Re: using cookies with UserAgent
by lhoward (Vicar) on Oct 03, 2000 at 15:56 UTC
    Try using the cookie jar like this:
    use LWP::UserAgent; use HTTP::Cookies; my $WWWAgent = LWP::UserAgent->new(); my $cookies=new HTTP::Cookies(file=>'./cookies.dat',autosave=>1); $WWWAgent->cookie_jar($cookies); ...
    with the HTTP::Cookies module. This hooks the cookies onto the LWP::UserAgent. So whatever you do with that LWP::UserAgent from then on will carry those cookies with it.
Re: using cookies with UserAgent
by Specimen (Acolyte) on Oct 03, 2000 at 15:54 UTC
    OK

    I discovered this independently (but thanks to kilinrax too).

    The problem is that i made the fatal (but very reasonable imho :) assumption that calling:
    $cookies = $ua->cookie_jar();
    
    after creation of the useragent ($ua) would return me a blank cookie for my future use. How naive. You need to explicitly create a blank HTTP::Cookie object and forcibly insert it into the useragent.
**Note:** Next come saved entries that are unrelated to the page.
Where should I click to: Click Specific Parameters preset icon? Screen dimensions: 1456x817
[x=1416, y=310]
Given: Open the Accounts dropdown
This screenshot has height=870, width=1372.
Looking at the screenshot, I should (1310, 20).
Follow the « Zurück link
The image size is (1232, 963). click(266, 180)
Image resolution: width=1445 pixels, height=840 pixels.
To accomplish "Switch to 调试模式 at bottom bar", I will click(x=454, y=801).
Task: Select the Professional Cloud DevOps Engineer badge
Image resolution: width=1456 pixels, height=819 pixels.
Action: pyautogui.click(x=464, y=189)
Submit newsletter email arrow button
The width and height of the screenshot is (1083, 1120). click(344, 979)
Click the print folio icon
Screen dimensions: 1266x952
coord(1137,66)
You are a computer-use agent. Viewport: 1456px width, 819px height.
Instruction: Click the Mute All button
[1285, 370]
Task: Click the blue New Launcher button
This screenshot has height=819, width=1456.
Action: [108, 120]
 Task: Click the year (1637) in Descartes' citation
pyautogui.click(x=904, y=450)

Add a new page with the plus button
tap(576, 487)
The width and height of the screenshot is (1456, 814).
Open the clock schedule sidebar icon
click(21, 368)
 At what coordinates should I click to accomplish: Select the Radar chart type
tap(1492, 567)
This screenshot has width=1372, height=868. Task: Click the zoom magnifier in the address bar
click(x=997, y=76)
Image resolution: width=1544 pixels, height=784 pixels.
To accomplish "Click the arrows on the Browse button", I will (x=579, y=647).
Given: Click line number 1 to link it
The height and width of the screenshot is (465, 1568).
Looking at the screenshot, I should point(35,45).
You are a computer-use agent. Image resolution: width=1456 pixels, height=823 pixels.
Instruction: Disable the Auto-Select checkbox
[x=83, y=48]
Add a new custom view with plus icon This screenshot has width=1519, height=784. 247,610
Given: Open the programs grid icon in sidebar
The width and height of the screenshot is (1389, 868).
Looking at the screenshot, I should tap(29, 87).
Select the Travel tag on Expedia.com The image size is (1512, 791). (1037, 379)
    I love perl but I keep getting burnt by things like this. Perhaps i should use strict after all :)

    Thanks

    Specimen
RE: using cookies with UserAgent
by Anonymous Monk on Oct 04, 2000 at 20:02 UTC
    Have you checked the path and domain attributes for your cookie ? Have you tried setting them using Javascript, does the same thing happen. Also try downloading something like Cookie Pal from tucows to alert you when you get a cookie, so you know it is being set.
redirecting directly after setting a cookie
by markjugg (Curate) on Oct 05, 2000 at 03:47 UTC
    I ran into the same problem using CGI.pm's cookie tricks. Here's what I discovered it (as I remember it): I was setting and retrieving the cookie correctly, the problem was that the cookie hadn't appeared in the environment before I tried to retrieve it, because the page that followed the redirect hadn't had it's headers sent yet, which contained the cookie. I saw a good solution to this in Justin Simoni's code (which I haven't tested yet.). He used the CGI.pm 'redirect' function, which can include attributes for both 'location' and 'cookie'. Before I found that, I was using a cheesy hack of printing a page with a meta tag refresh instead of redirecting directly. This insured that the cookie appeared in the environment before I tried to retrieve it again. Good luck! -mark
      There's nothing wrong with a good old refresh... just remember that the META tag is a way to insert data that should be treated as a header when you don't have the capability to insert a true header. Since you're writing CGI scripts, just add a real Refresh header that looks something like this:
      my $refresh_header = "Refresh: 0; URL=http://example.com/nextpage.cgi\ +n";
      This is perfectly correct and results in a new request with a particular delay. Unlike a traditional redirect, most browsers will *not* attempt to rePOST data (which they technically shouldn't do anyway, IIRC).

      That's not the problem the poster is having, though. He's writing a client.